METODE Penelitian ini menggunakan metode kualitatif dengan pendekatan fenomenologi. Penelitian kualitatif adalah penelitian yang bermaksud untuk memahami fenomena tentang apa yang dialami oleh subjek penelitian misalnya perilaku, persepsi, motivasi, tindakan, dan lain sebagainya, secara holistik dan dengan cara deskripsi dalam bentuk kata-kata dan bahasa, pada suatu konteks khusus yang alamiah dan dengan memanfaatkan berbagai metode alamiah (Moleong, 2014). Pendekatan fenomenologi merupakan pandangan berpikir yang menekankan fokusnya pada pengalaman - pengalaman subjektif manusia dan interpretasi-interpretasi dunia.

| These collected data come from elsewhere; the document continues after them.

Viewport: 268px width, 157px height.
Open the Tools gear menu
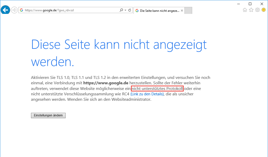257,10
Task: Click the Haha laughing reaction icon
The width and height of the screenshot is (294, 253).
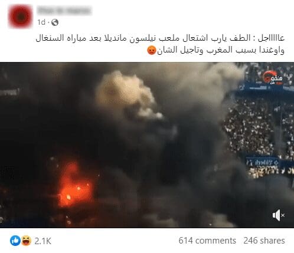Action: (x=26, y=241)
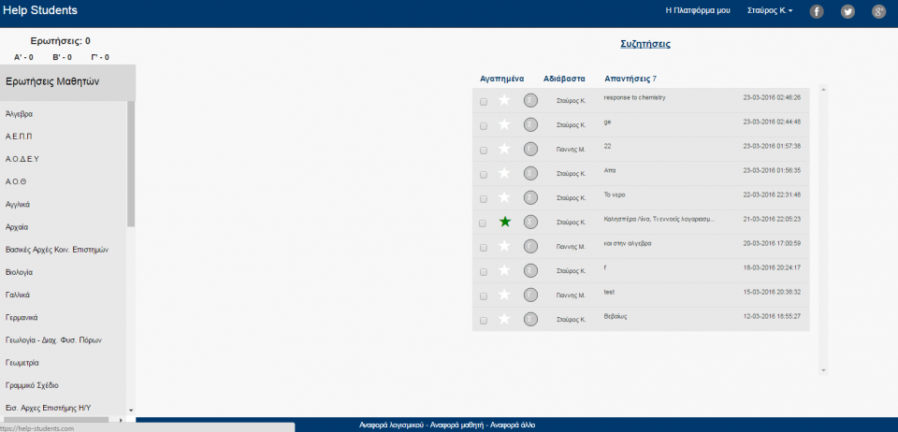The image size is (898, 432).
Task: Click the avatar icon beside message '22'
Action: pyautogui.click(x=530, y=149)
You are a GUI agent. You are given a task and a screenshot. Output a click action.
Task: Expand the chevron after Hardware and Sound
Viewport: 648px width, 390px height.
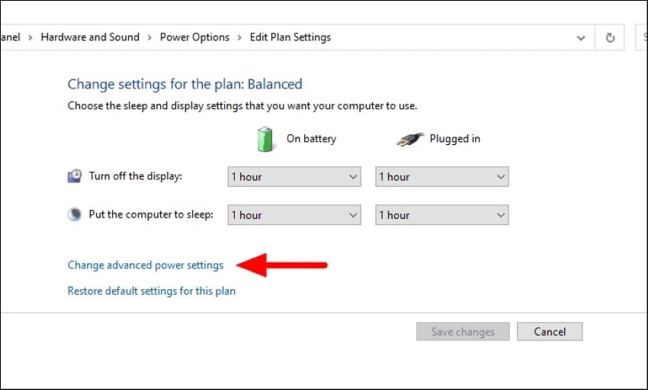pyautogui.click(x=149, y=37)
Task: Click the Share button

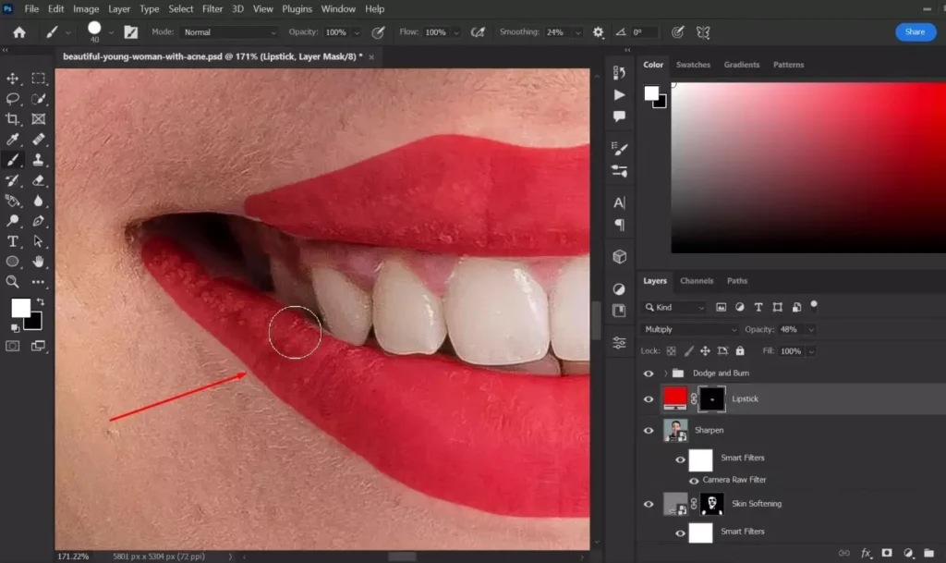Action: [x=915, y=31]
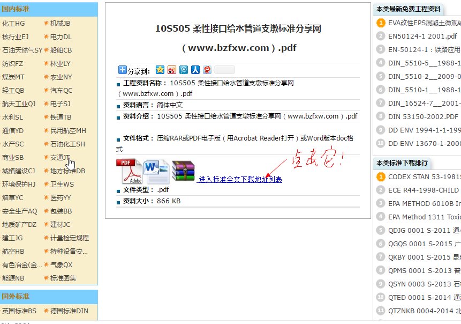Select the 机械JB category

pos(61,23)
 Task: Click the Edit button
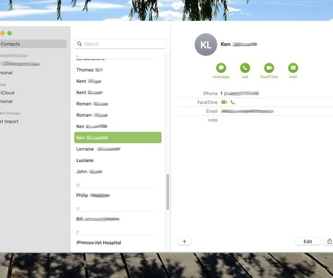[x=308, y=241]
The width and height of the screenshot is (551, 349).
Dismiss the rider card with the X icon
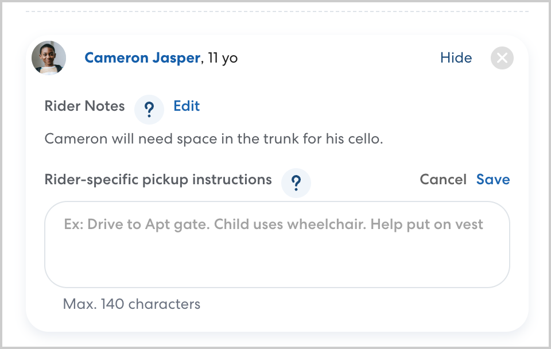coord(502,58)
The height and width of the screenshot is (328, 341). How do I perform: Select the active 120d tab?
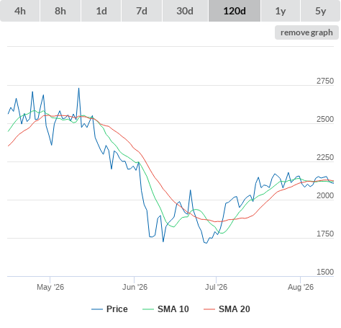click(x=235, y=11)
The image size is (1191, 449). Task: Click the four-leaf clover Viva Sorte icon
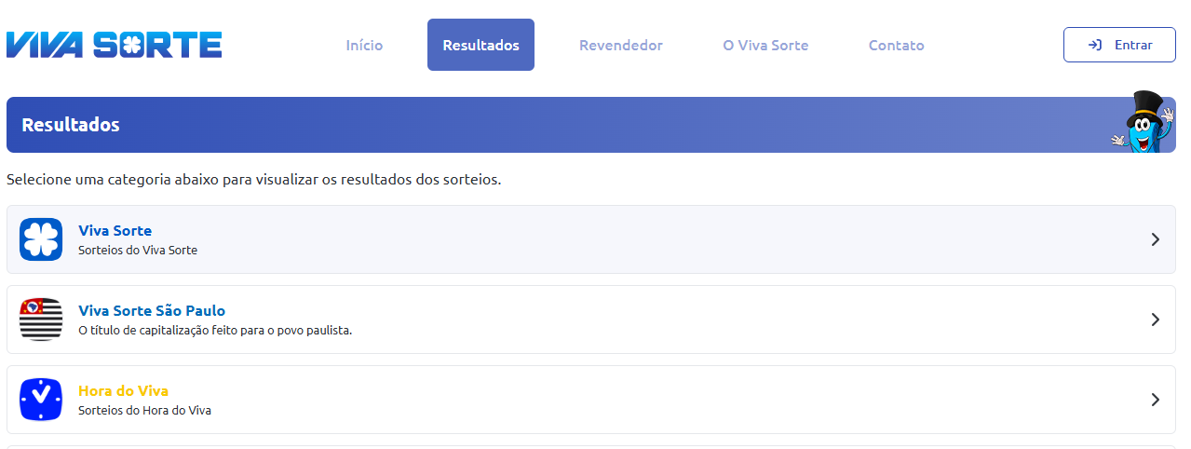tap(41, 239)
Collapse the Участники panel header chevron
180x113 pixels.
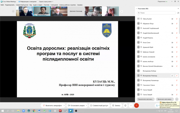[x=137, y=9]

Istilah fenomenologi sering juga digunakan sebagai anggapan umum untuk menunjuk pada pengalaman subjektif dari berbagai jenis dan tipe subjek yang ditemui (Moleong, 2014). Sampel penelitian ini merupakan dua orang laki-laki dengan etnis Bali yang berdomisili di Denpasar. Pengambilan data dilakukan dengan wawancara yang digunakan 6
untuk memperoleh data mengenai konflik dan resolusinya pada masyarakat Bali. Wawancara dilakukan dengan panduan pertanyaan (guideline) yang berhubungan dengan konsep mengenai konflik dan resolusinya yang diperdalam dengan probing dari peneliti. Data kualitatif yang diperoleh kemudian dianalisis dengan theoretical coding, yang terdiri dari open coding, axial coding, dan selective coding. Fungsi theoretical coding diibaratkan seperti payung yang mencakup kode - kode dan kategori lainnya. Theoritical coding mengintegrasikan dan mensintesis kategori yang berasal dari koding dan analisisnya (Sald, 2009).
HASIL DAN PEMBAHASAN I.
HASIL
Berdasarkan hasil penelitian, sumber konflik dapat dibagi menjadi tiga kategori. Sumber konflik yang pertama adalah terkait agama, yang terdiri dari hari raya keagamaan, cara berdoa, keyakinan, persepsi tentang kurban suci, doktrin agama, aturan khusus, dan volume adzan. Kategori kedua adalah kebersihan, dan kategori ketiga adalah bahasa yang meliputi dialek dan penggunaan istilah. Resolusi konflik dapat dibagi menjadi dua kategori, yaitu resolusi konflik yang bersifat internal yang meliputi menghindar, introspeksi diri, dan membiarkan, serta resolusi konflik yang bersifat eksternal yang meliputi diskusi, mediasi, asertif, memberikan informasi, berdebat, dan toleransi. Kedua bagan selective coding yang merupakan hasil akhir penelitian dapat dilihat pada lampiran.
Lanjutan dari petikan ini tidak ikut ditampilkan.